De todos sus títulos, Nuestra Señora de los Dolores es sin duda uno de los más sombríos. Y, sin embargo, es uno de los más populares, especialmente en aquellas partes de la Iglesia que han sufrido mucho. Es la patrona nacional, por ejemplo, de Eslovaquia. Quizá por eso siempre la he asociado con Europa del Este, pero durante los años que viví en Roma descubrí que Nuestra Señora de los Dolores también era una de las favoritas de los italianos; basta pensar en la famosa estatua de Miguel Ángel de la madre afligida, la Piedad en la Basílica de San Pedro.
Existe una leyenda urbana eclesiástica que cuenta que, después de que la Diócesis de Greensburg se separara de Pittsburgh, el nuevo obispo decidió que intentaría atraer a algunos habitantes de Pittsburgh al otro lado de la frontera construyendo una hermosa iglesia nueva justo en su lado del límite y dedicándola a la “Madre de los Dolores”. El obispo de Pittsburgh, que no quería quedarse atrás, estableció una parroquia justo en su lado de la misma frontera y la dedicó a “Nuestra Señora de la Alegría”, pensando que la gente siempre elegiría la “alegría”. Su intuición, normalmente acertada, se equivocó en este caso. La Madre de los Dolores sigue siendo la parroquia más grande. En medio de los sufrimientos que todos experimentamos, la imagen de una madre que conoció el sufrimiento y ahora comparte nuestro sufrimiento es infaliblemente atractiva.
Desde los primeros días de la Iglesia, los seguidores de Jesús se han beneficiado de su meditación sobre los sufrimientos padecidos por María. Los Padres Servitas, en particular, popularizaron un ejercicio espiritual conocido en todo el mundo como la “devoción de los Siete Dolores”, que lleva a los católicos a meditar sobre siete momentos concretos de dolor en la vida de María. El mes de septiembre está dedicado a esta devoción.
Si tu pastor no tenía mucha prisa hoy, es posible que hayas cantado o recitado en la misa el “Stabat Mater”, un himno que todos conocemos del Vía Crucis. Es una hermosa reflexión sobre María de pie al pie de la cruz.

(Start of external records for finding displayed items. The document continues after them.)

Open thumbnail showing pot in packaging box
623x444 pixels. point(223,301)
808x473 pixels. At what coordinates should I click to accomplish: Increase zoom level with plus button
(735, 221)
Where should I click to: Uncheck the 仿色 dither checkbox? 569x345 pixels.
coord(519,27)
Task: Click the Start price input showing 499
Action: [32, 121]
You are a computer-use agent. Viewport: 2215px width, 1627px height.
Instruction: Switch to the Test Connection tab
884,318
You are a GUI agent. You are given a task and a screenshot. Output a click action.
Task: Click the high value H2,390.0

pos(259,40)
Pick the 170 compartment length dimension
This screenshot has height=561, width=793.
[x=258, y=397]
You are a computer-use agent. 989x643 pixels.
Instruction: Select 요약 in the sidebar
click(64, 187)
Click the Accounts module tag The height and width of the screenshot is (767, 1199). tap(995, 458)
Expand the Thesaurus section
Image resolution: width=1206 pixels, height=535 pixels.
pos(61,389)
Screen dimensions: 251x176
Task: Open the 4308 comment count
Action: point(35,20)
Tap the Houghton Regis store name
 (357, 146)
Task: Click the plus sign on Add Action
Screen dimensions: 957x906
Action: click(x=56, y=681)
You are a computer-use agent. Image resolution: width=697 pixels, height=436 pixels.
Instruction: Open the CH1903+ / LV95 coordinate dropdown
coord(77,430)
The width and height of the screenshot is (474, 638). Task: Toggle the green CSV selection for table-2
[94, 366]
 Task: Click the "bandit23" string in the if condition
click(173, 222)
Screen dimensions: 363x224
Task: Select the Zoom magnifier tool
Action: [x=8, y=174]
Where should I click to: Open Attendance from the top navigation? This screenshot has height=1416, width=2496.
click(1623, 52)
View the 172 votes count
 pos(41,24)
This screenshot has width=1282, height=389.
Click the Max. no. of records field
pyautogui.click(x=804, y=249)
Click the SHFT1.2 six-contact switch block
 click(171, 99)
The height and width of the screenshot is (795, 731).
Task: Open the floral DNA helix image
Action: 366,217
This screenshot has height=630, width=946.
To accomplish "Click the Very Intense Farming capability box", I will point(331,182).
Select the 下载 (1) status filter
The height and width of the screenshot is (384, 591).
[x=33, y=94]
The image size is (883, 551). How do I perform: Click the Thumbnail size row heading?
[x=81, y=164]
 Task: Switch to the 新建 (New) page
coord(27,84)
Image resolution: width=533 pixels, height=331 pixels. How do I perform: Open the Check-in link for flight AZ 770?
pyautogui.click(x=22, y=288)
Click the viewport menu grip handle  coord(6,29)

Mientras nuestra Iglesia local sigue recuperándose de la tragedia de la Anunciación, es significativo que tengamos una madre espiritual que ella misma experimentó un gran sufrimiento y pérdida. En las ocasiones en que estos últimos días he tenido la oportunidad de unirme a quienes rezaban el rosario frente a Annunciation, he rezado para que Nuestra Señora de los Dolores esté especialmente cerca de las mamás de Fletcher y Harper, de las mamás de todos los estudiantes de Annunciation y, de hecho, de todos los padres de nuestra Arquidiócesis.
En una audiencia celebrada esta mañana en el Capitolio, tuve el privilegio de escuchar el testimonio de varios padres de Annunciation. Me sorprendió su fortaleza, así como su pasión y su dolor, y no pude evitar elevarlos al amoroso abrazo de Nuestra Señora de los Dolores.
Hay sabiduría en la forma en que nuestra Iglesia nos llama a recurrir a nuestra Santísima Madre no solo para compartir sus momentos de celebración (pensemos en los misterios gozosos), sino también en los momentos de duelo y tristeza. Que siempre nos inspire su capacidad de mantener la esperanza incluso en medio de las lágrimas. Cualesquiera que sean las penas que traigamos, tenemos una Madre que nos espera con los brazos abiertos, esperando llevarnos más cerca de su Hijo. Nuestra Señora de los Dolores, ruega por nosotros.